Democrats have at times struggled to respond to the barrage of Republican attacks. In the last week, however, they appear to have arrived at an approach straight out of McBride's own playbook in Delaware, where she won a state congressional seat not by running away from her transgender identity and support for queer rights, but by contextualizing them alongside with other important issues, such as the cost of living and access to healthcare.
Rep. Ayanna Pressley (D-Mass.) wrote in X on Tuesday that she is proud to work alongside McBride and that it was “disappointing to see Republicans pull tricks” by attacking her.
“They should take a page from Rep.-elect McBride's book,” Pressley wrote, “and focus on actually governing.”
House Minority Leader Hakeem Jeffries (D-N.Y.) similarly questioned Republicans' decision to start the next Congress by “bullying” McBride instead of focusing on real issues. “Is this what we are doing?” said.
Rep. Jan Schakowsky (D-Ill.), who has a transgender grandson and has been outspoken against past anti-LGBTQ+ measures, struck a similar note in an interview Thursday, in which she called Republican measures attacking McBride as “absolutely scandalous” and “completely out of character.”
“What a ridiculous approach this is,” he said. “There are needs for many, many Americans who don't have the health care they need, seniors who can't afford their medications. “Those are the things we should get to work on, that I'm sure Sarah would want to get to work on, and this is something out of the ordinary.”
In his own comments, McBride acknowledged what many see as bigotry at the root of Republican actions, but he also tried to reorient the conversation toward doing things for his constituents.
“I'm not here to fight over bathrooms. “I'm here to fight for Delawareans and reduce the costs families face,” he said in a statement Wednesday. She said Johnson's rules were an “effort to distract from the real problems facing this country” but that she would not allow them to distract her, even as she follows them.
On Thursday, he made clear that he will work to ensure the Capitol is safe for everyone, including his LGBTQ+ constituents, but he does not plan to allow “a right-wing culture war machine” to turn his identity “into an issue.”
Lisa Goodman, a longtime LGBTQ+ activist in Delaware and friend of McBride, said the representative-elect's family and friends back home “are disappointed that this is how she is greeted by the people who will be her colleagues.”
But they're not worried, Goodman said, because they know McBride is the only one capable of navigating those waters.
“She can handle these attacks and stay focused on what the big picture is, what's important in the big picture, like no one I've ever met,” Goodman said.
Goodman said McBride has a rare talent for winning over people, which will serve him well in the coming months as he gets to know his new colleagues, both Democrats and Republicans.
“She is just a deeply good person, and my hope is that as her Republican colleagues in Congress get to know her, they will see her as a person and not as an unknown member of the trans community who they feel is okay to attack. “Goodman said.
Balint said several Republican House members have told him privately that they support the LGBTQ+ community and do not support divisive policies.
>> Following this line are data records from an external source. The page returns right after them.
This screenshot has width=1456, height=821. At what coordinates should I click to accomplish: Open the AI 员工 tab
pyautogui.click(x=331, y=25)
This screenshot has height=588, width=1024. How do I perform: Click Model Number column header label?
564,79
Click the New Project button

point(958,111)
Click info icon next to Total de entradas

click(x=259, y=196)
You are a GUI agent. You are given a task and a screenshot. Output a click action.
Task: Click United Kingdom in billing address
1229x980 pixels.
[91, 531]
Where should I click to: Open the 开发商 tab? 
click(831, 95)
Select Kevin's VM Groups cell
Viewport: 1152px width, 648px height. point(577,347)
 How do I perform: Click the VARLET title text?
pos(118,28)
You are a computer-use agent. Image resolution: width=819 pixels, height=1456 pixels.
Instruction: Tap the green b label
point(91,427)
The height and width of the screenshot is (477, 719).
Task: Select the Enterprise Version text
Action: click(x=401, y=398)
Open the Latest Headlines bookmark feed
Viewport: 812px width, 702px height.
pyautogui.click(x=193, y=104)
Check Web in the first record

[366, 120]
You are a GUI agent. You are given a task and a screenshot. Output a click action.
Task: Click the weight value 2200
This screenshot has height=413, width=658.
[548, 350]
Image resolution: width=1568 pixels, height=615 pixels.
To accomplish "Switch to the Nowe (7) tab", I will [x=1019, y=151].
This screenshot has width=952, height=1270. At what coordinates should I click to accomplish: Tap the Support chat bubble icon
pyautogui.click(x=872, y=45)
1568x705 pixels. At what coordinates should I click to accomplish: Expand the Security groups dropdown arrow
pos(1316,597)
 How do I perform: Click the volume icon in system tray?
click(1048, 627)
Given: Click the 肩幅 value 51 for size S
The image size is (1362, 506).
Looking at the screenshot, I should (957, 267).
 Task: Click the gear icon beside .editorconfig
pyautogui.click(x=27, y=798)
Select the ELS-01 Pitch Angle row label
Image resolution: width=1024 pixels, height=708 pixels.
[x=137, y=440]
He said he hopes McBride's kindness and humanity in the face of such harassment will really rally those Republicans to his side, and perhaps even inspire them to take a stand in his favor.
“It's time for them to finally show some courage,” Balint said. “I ask that you uphold the basic and inherent dignity of all of us here in this building.”
Times staff writer Andrea Castillo in Washington contributed to this report.